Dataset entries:
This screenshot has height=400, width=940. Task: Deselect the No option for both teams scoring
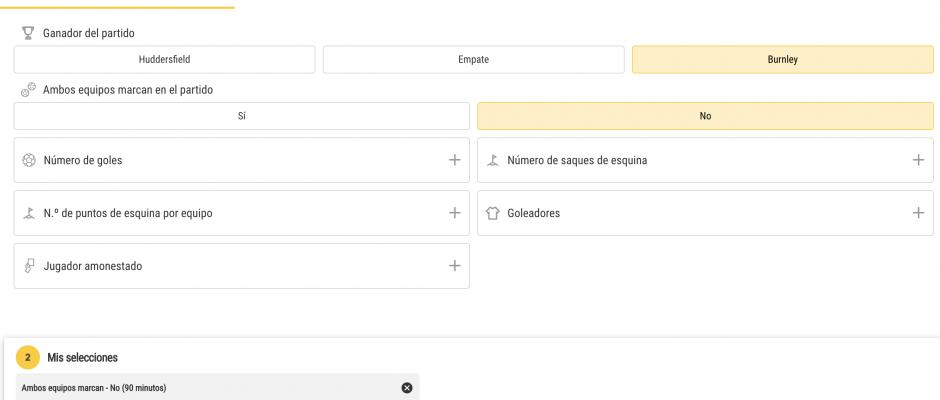tap(706, 116)
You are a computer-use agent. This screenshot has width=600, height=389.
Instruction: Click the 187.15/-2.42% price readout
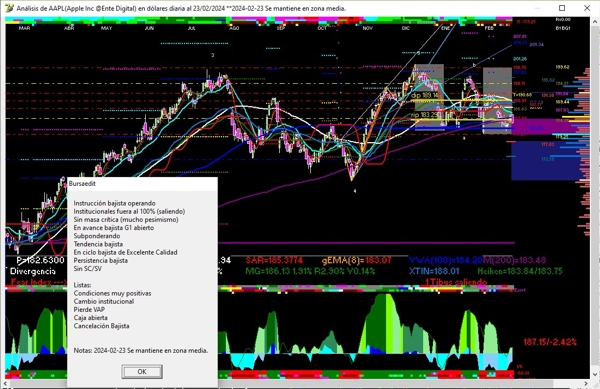(x=550, y=342)
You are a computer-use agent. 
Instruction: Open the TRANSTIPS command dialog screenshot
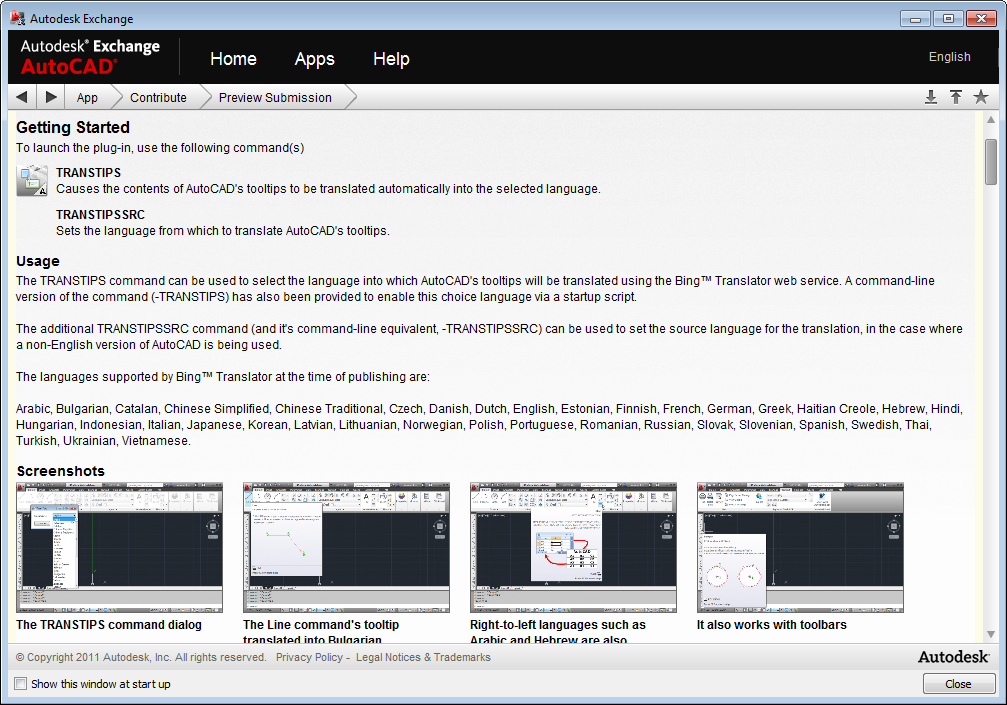pyautogui.click(x=119, y=547)
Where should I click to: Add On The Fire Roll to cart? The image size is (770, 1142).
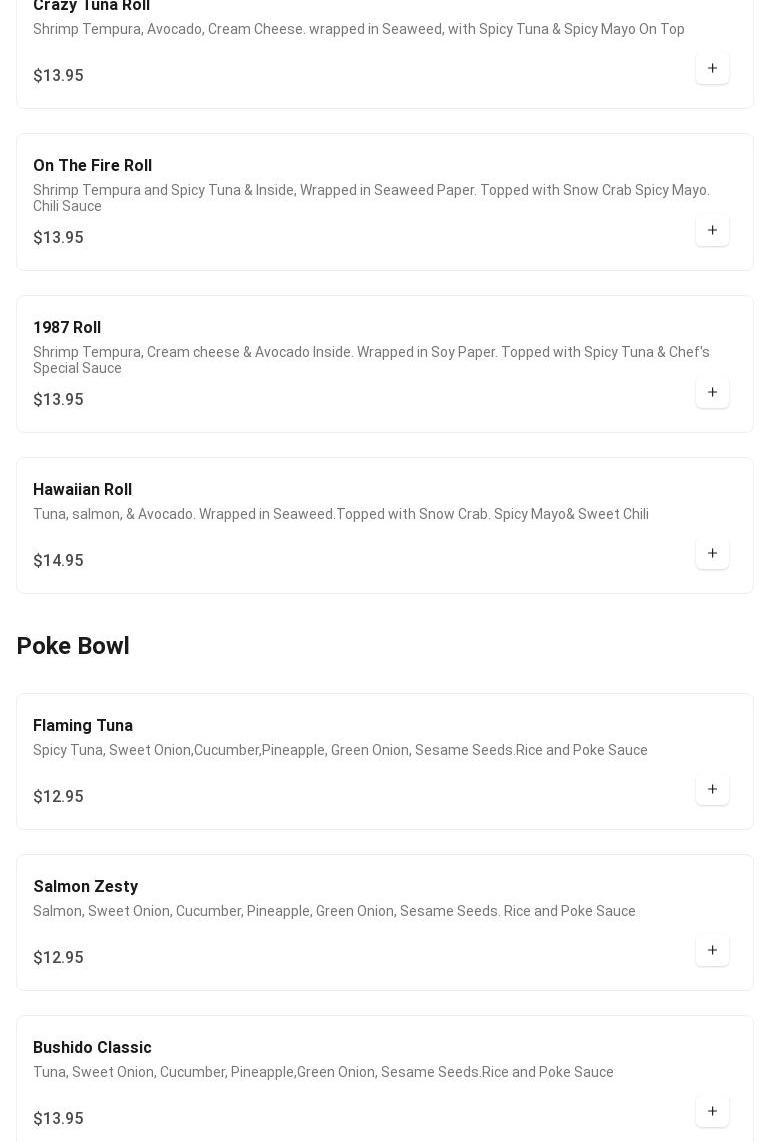tap(712, 231)

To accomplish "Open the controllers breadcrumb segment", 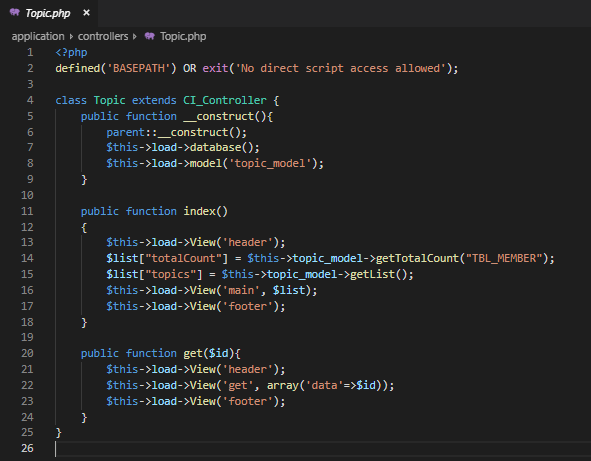I will pyautogui.click(x=103, y=36).
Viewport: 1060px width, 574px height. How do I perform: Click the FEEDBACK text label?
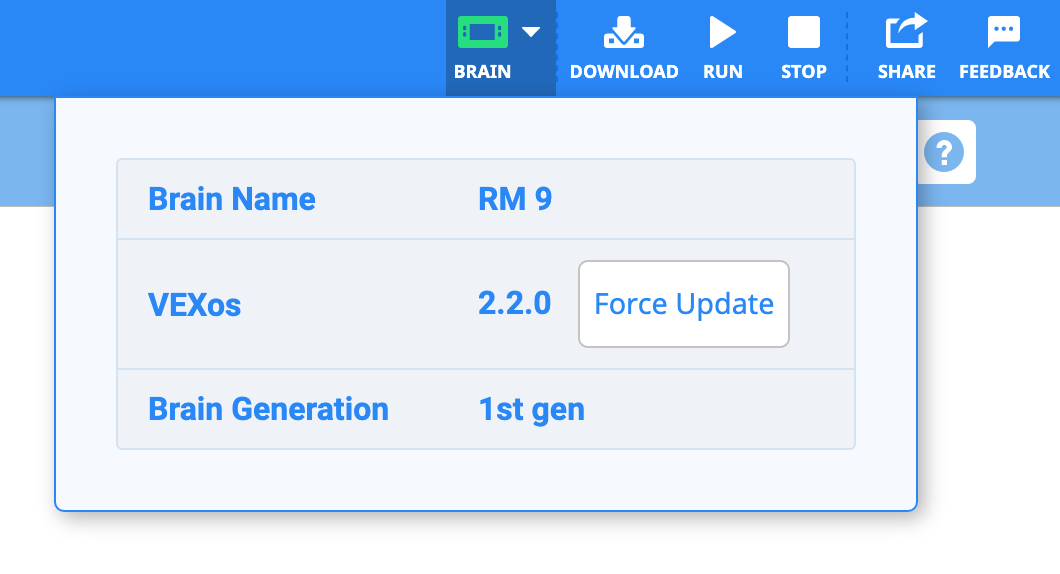(1004, 72)
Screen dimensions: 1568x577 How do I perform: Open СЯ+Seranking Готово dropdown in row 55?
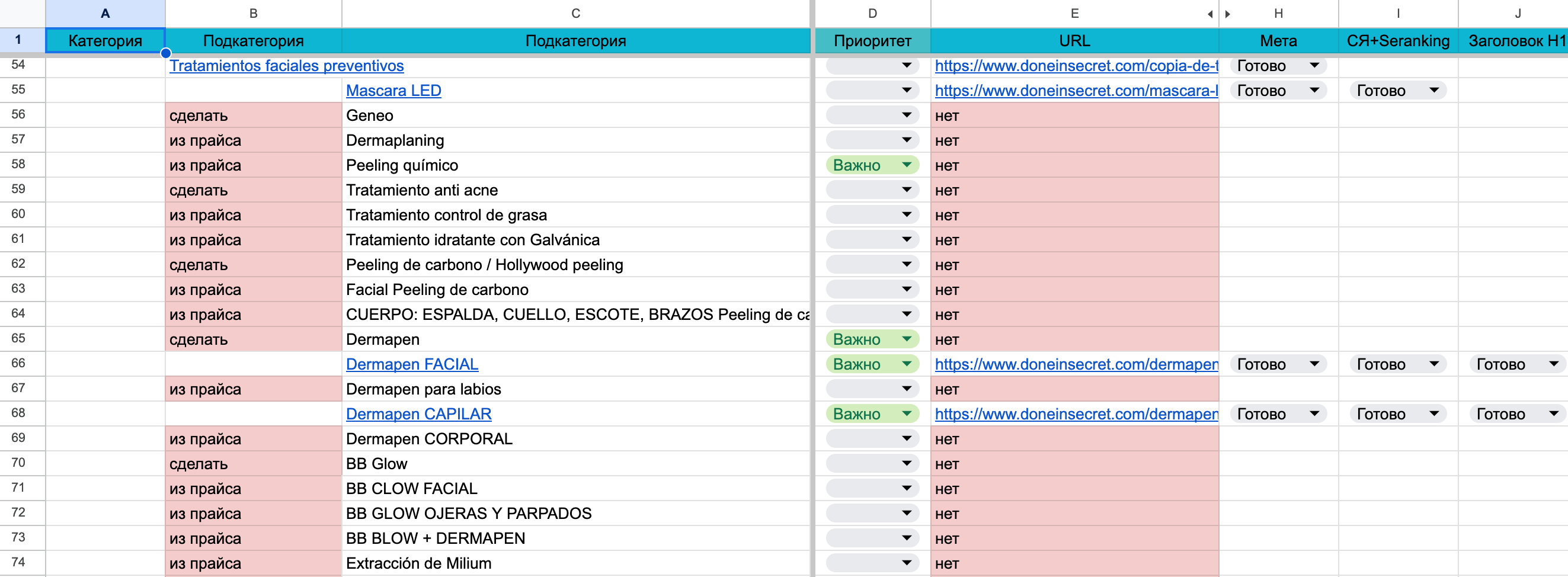[x=1433, y=91]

What you need to do: Could you state how many lines above include the word "agent"? Reply with that number alone.

Task response: 2